Responsabilité collective et démocratie!

Chaque fois que des élus abdiquent devant tous les pièges des compromissions. Chaque fois qu’ils se tai-sent par électoralisme, par espoir d’avancement, par complaisance envers une ligne de parti, envers le chef, envers des dérives mensongères et des demi-vérités. Chaque fois qu’un élu, un membre de parti, un militant n’ose pas la confrontation des idées pour amener un débat sain, chacune de ces petites lâchetés ouvre vers un glissement bien ardu à contrer quand la situation deviendra critique. Trump le populiste, oui, mais les “élites” républicaines qui se sont tues nous servent une leçon à ne pas sous-estimer. La dilution des responsabilités lors des atrocités nazies semble être oubliée, elles sont pourtant un maillon indispensable au laisser-aller vers le pire.

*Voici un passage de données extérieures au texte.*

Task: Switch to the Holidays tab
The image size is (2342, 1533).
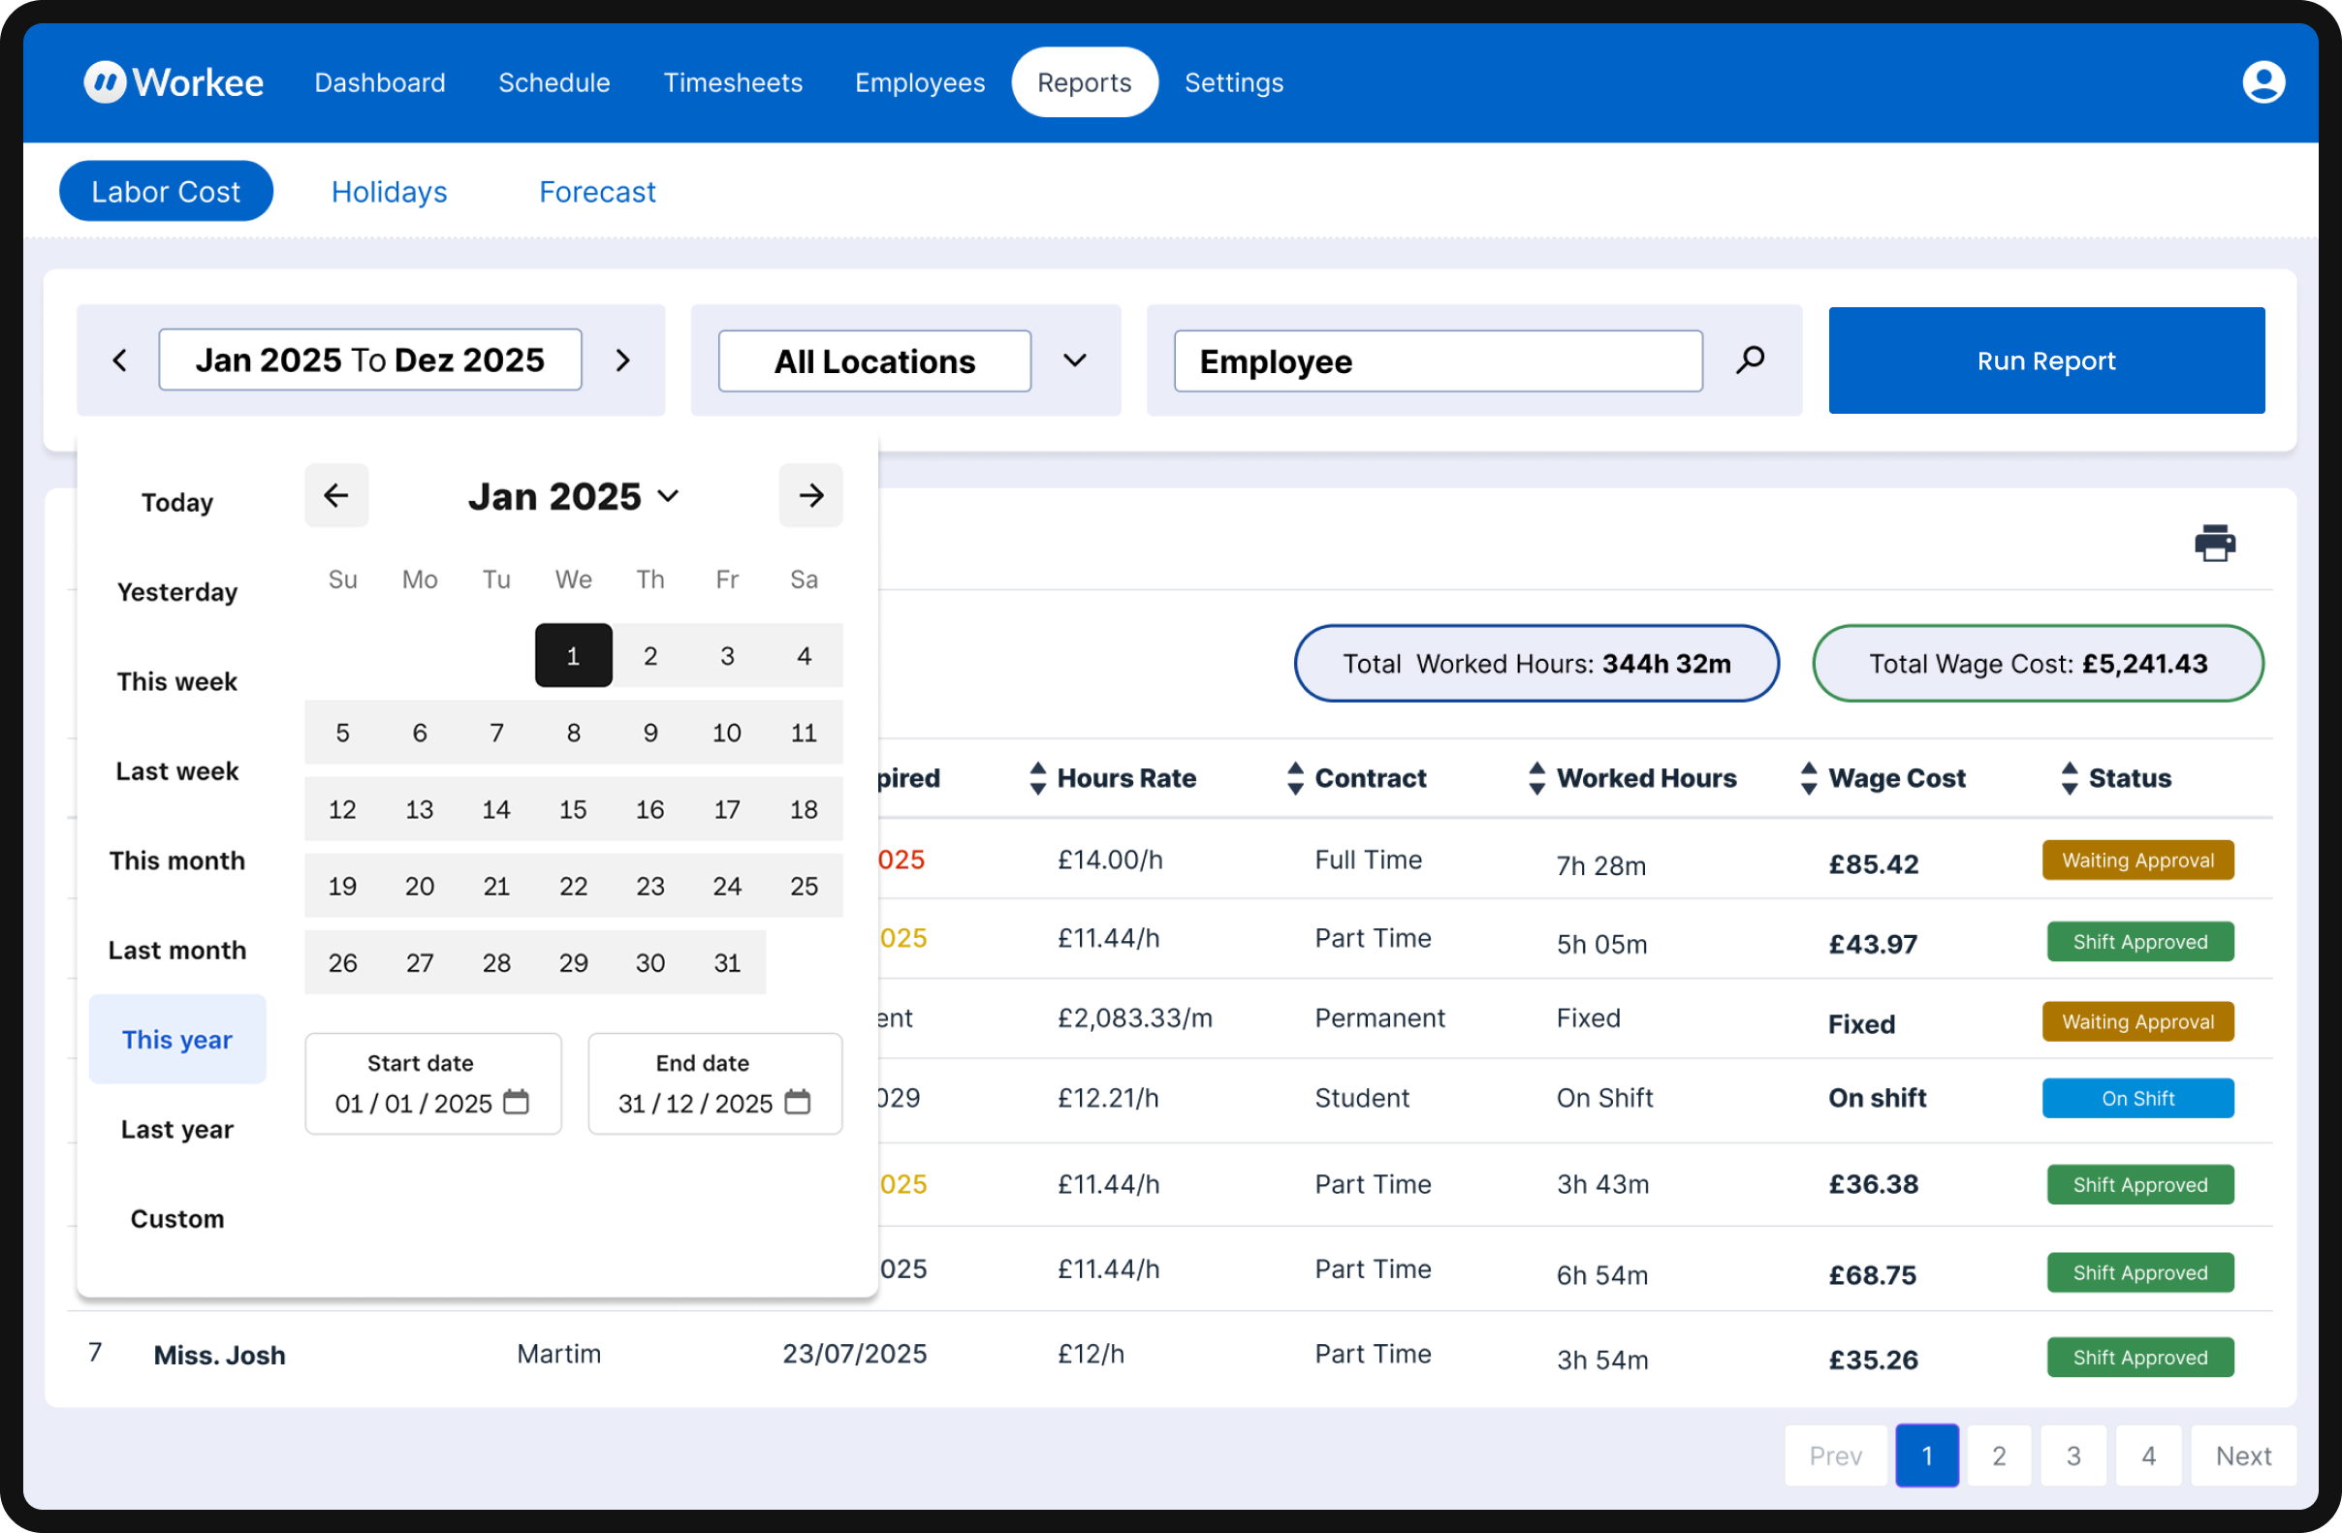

Que cette étape de trop soit l’occasion d’un sursaut salutaire pour les citoyens, les élus, les médias de toutes tendances des États-Unis. Mais aussi pour nous, qui pensons vivre en démocratie : la démocratie… Tant de façons de l’exercer ! Les démocraties… Tant de petits arrangements ! Car on n’a pas fini de réfléchir sur bien des évènements partout sur la planète. La démocratie n’est rien sans des citoyens qui l’exercent, pas seulement les élus. Les journalistes, les lecteurs, les citoyens membres d’associations, les militants, les observateurs…

1 commentaire
  • Claude Bariteau - Abonné 9 janvier 2021 07 h 30

    Mme Huberlant, vous identifiez quelles devraient être les responsabilités des élus et des citoyens dans une démocratie. Or, celles-ci s’appliquent dans les États souverains, car la citoyenneté s'y inscrit parce que ces États détiennent les pouvoirs régaliens propres à l'autodétermination interne et externe.

    Dans les États qui prônent la démocratie, ce sont idéalement les citoyens et les citoyennes qui créent leurs institutions démocratiques et les bonifient, mais aussi définissent, via leurs institutions démocratiques, leurs rapports aux autres États souverains et la façon d’œuvrer ensemble.

    Ainsi s'est construit l'ordre mondial actuel dont les Nations Unies constituent le maître d'œuvre même si les États ne partagent pas les mêmes visions ni les mêmes définitions de la démocratie et les mêmes conceptions de la citoyenneté et que cinq d’entre eux exercent un véto depuis la fin de la Deuxième Guerre mondiale.

    Cela dit, il faut savoir qu’au Canada, ce sont des élus qui ont défini en 1867 les règles de l'autodétermination interne, puis ont obtenu en 1931 l'autodétermination externe de Londres et rapatrié en la modifiant en 1982 la constitution en faisant des citoyens du Canada, reconnus tels en 1947, des ayants droits et en reconnaissant un statut différent aux peuples autochtones (amérindiens, inuit et métis).

    Le Dominion de 1867 a centralisé les pouvoirs politiques et économiques de l'autodétermination et laissé aux provinces ceux, locaux, en éducation, en santé, en gestion municipale et en gestions des ressources naturelles. Avec le temps, le gouvernement fédéral a accentué ses pouvoirs par son pouvoir de dépenser et ses prérogatives sur les pouvoirs conjoints et résiduels.

    Dans cet univers canadien, il n'existe pas de citoyenneté québécoise et l'exercice des pouvoirs provinciaux est affaire de gestion locale au sein d'une institution, la province, inspirée des façons de faire britanniques et non définies par les habitants du Québec.